> _Work order A_
According to the abstract below, what effect did LHb hyperpolarization have on VTAGG effects?
> _Work order B_
Decide whether each statement agrees with the abstract below. Answer yes or no for each, and quote the deciding words. (i) In vivo, the positive reinforcement supported by VTAGG inputs depended on glutamate release. (ii) LHb depolarization enhanced net inhibition. (iii) The ventral tegmental area neurons studied project to the lateral habenula.

GABA-glutamate corelease is a mechanism for state-dependent neurotransmission.
Shelley M Warlow, Dina S Dowlat, Nick G Hollon, Lauren Faget, Lucie Oriol, Vivien Zell, Larry S Zweifel, Thomas S Hnasko
Abstract
Open AccessVentral tegmental area neurons projecting to lateral habenula (LHb) corelease the main inhibitory and excitatory transmitters, GABA and glutamate (VTAGG). Yet the functional role of this synchronous signal remains unclear. We hypothesized that the sign of VTAGG action depends on postsynaptic state in LHb. Ex vivo, activating VTAGG terminals evoked excitatory and inhibitory responses in LHb that varied with postsynaptic membrane potential. In vivo, VTAGG inputs drove net inhibition and supported positive reinforcement that was dependent on GABA, but not glutamate, release. Using chemogenetics to bidirectionally modulate LHb, we found that LHb hyperpolarization shifted VTAGG effects toward excitation, abolishing positive reinforcement, whereas LHb depolarization enhanced net inhibition and positive reinforcement. Thus, the activity state of LHb neurons dictates whether GABA-glutamate corelease is functionally inhibitory or excitatory and can reverse the motivational valence of VTAGG input, supporting a homeostatic role for GABA-glutamate cotransmission with broad implications for disorders of imbalanced motivation.

> _Supplied material_
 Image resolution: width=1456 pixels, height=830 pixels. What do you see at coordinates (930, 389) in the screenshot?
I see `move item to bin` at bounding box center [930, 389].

> _Exercise response A_
It shifted VTAGG effects toward excitation, abolishing positive reinforcement.

> _Exercise response B_
(i) No: "dependent on GABA, but not glutamate, release"
(ii) Yes: "LHb depolarization enhanced net inhibition and positive reinforcement"
(iii) Yes: "Ventral tegmental area neurons projecting to lateral habenula (LHb)"